Until Sunday, I had never heard of the company Life is good, which is perhaps not surprising considering that the company eschews conventional advertising. Instead, they grow based on word of mouth, and through the publicity generated by their work on behalf of children affected by poverty, violence, and illness.
Bert Jacobs, co-founder (together with his brother John) of Life is good, was the keynote speaker at the Ellucian Live conference I attended in Philadelphia this week. Bert’s story about the power of optimism is indeed inspiring, and it’s clear that his message – embodied in the grinning face of “Jake” on the products the company sells – resonates with people.
Depending on the situation, I may be labeled a pessimist sometimes and an optimist others. I can hardly claim a sunny disposition, but I don’t generally expect things to go wrong. (I was certainly not expecting my returning flight from Philadelphia to be delayed, then canceled, due to bad weather, or to find myself spending an extra day and a half – if there are no further weather delays – on the East coast.)
When things depend on me, however, I find it hard to be positive. There are things I’m very good at, but taking charge of a situation is not one of them. It’s much easier for me to try to adjust to circumstances than to try to alter them. When change is needed and I seem to be the one who needs to make it, I feel very little confidence that things will go well.
I have some trouble with the idea of optimism itself, if it is based simply on human nature and ability. One of Bert’s points was that life is improving over the centuries. He cited lower incidence of violence (it seems ubiquitous to us today due to mass media, but there has been widespread violence throughout human history), though he didn’t specify any particular evidence for this claim. He cited medical advances increasing life expectancy and the greater prosperity spreading throughout the world through the power of free enterprise.
Those are wonderful gains, and I certainly have no desire to return to conditions of an earlier age, but while I’m not convinced by those who see life as getting worse, I’m not convinced it’s actually better either, overall. Are people really happier, or better in terms of moral character, than in past times? Human nature is pretty much the same, I think, and people deal with both adversity and prosperity (however relative those may be) in much the same ways.
Bert gave no indication whether his confidence rests in any way on faith in God, but I cannot see any other sound basis for true optimism. One of the books I have been reading (it’s a good thing I brought three, as I am having lots of extra time for reading) is about prayer, and it reminds me that joy is based on “the confidence that the deep issues of life are settled, that God is alive and well and full of love, that my destiny is in his hands — and his are good hands.”

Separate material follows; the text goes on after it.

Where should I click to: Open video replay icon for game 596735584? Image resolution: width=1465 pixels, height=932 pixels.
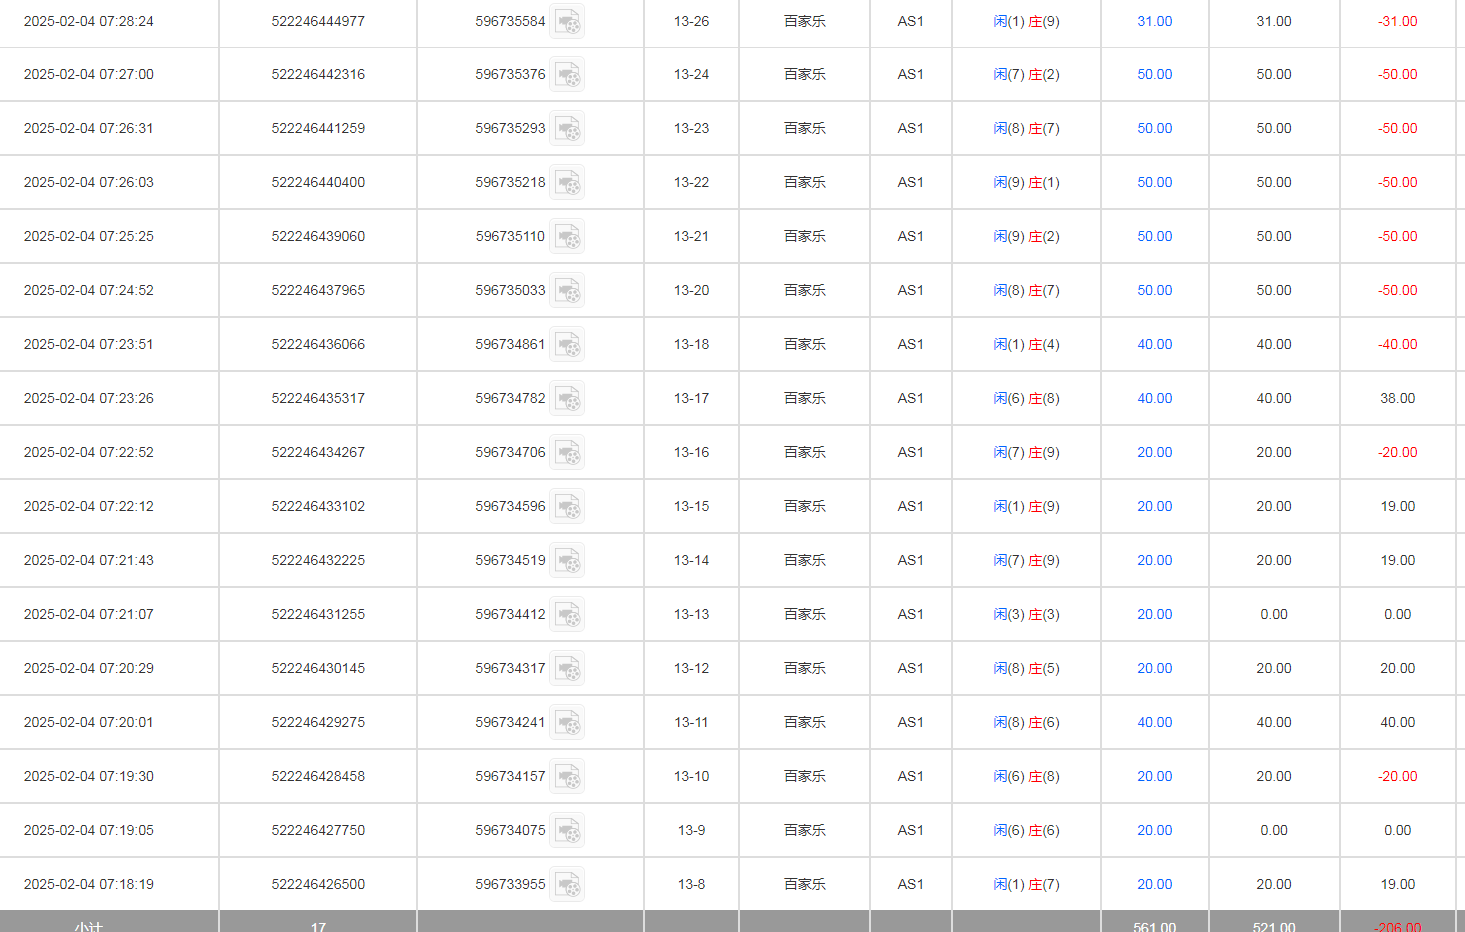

Even with that reminder, I find it a struggle to choose joy – especially when I find myself spending a night in the airport instead of home in my bed, and no expectation of getting home for at least another day. There may be power in choosing optimism simply based on the power of optimism itself, but I am quite pessimistic about my ability to find such power.
Knowing that the power is God’s, however, and that life is good because God is good, I can ask for His help in choosing to trust Him. And I can affirm that yes, life is good.